I disagree with the intimation in the Appellate Division opinion that the 13 month period between dismissal of Indictment 289-71 and the return of Indictment SGJ Ur-73 — 2 does not weigh in the overall equation because “defendants were free of all charges relating to this matter.” As everyone in the case well knows, this was a maneuver on the part of the State to permit reinstitution of the charges at a later time, and all defendants knew that the Sword of Damocles still hung over them. See Barker v. Wingo, 407 U. S. 514, 532, 533, 534, 92 S. Ct. 2182, 33 L. Ed. 2d 101 (1972).

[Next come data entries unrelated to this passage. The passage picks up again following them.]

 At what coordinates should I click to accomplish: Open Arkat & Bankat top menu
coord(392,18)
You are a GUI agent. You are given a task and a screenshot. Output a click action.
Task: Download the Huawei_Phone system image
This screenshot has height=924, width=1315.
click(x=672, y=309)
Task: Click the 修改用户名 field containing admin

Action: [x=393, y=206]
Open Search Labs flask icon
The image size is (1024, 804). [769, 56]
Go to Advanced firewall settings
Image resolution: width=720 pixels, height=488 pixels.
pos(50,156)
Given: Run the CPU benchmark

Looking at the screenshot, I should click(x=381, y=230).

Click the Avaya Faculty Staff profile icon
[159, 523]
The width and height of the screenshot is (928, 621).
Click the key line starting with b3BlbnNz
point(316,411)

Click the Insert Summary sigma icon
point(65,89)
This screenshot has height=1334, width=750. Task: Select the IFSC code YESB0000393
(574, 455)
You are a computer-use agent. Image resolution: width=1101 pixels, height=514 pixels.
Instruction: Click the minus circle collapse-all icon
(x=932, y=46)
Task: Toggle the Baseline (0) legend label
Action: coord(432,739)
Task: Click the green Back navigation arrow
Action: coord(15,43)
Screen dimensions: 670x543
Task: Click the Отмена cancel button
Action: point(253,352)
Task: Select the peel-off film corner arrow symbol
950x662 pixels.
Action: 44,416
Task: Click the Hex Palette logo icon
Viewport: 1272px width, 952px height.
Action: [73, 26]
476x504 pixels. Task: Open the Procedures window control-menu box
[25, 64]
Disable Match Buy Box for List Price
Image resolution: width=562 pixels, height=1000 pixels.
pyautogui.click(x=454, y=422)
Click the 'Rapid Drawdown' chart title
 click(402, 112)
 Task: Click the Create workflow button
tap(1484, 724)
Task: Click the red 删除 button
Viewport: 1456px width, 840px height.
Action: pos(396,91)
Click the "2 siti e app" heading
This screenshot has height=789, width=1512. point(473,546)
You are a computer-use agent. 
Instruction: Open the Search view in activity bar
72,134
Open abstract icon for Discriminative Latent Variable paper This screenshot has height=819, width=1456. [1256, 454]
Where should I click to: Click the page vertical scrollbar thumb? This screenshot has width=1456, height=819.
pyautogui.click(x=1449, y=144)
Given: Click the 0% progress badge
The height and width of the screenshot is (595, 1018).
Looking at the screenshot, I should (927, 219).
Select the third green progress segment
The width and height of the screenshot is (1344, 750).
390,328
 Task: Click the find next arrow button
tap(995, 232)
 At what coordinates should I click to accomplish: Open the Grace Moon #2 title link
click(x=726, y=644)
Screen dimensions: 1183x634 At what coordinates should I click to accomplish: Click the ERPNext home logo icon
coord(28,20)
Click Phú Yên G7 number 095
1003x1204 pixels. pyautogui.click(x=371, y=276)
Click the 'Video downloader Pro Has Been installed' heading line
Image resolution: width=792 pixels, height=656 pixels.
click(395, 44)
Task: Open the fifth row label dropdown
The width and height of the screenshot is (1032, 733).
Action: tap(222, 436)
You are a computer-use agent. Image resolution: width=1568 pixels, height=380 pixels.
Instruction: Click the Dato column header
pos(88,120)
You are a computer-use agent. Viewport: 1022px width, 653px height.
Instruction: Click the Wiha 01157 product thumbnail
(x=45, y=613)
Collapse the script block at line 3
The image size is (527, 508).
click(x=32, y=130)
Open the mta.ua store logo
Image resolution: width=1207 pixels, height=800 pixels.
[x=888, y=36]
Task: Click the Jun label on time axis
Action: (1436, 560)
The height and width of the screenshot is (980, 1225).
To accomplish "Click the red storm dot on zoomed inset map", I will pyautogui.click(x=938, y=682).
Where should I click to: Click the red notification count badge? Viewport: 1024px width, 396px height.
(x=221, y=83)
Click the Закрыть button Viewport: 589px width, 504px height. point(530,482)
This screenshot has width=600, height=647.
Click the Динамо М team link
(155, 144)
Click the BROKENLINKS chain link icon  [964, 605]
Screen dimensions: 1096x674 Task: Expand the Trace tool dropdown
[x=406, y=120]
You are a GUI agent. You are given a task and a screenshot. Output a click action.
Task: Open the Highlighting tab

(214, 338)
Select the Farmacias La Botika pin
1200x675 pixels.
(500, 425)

Unfortunately, the analysis by the Appellate Division treats the correctness of the dismissal without prejudice of Indictment 289-71 as entirely disparate from that of the correctness of the denial of the motion for acquittal of April 19, 1974, subjecting each, separately analyzed, to the balancing criteria of Barker v. Wingo, supra. So regarded, it is relatively easy to render a discretionary finding in each sub-transaction favoring the State. But when the whole series of events constituting this single, integral prosecution is considered as a unit, as it clearly should be, within the philosophy of Barker and the spirit-of the important constitutional and public policy interests involved, the balance of the four Barker factors clearly predominates toward dismissal on speedy trial grounds. See my dissent in State v. Szima, decided this day. Absence of “actual prejudice” is of course not an absolute bar to relief if otherwise warranted. See Dillingham v. United States, 423 U. S. 64, 96 S. Ct. 303, 46 L. Ed. 2d 205, 207 (1975).
I would reverse the judgment of the Appellate Division.
For affirmance — -Justices Mountain, Sullivan, Clifford and Schreiber and Judge Kolovsky — 5.
For reversal — Justice Pashman and Judge Conford — 2.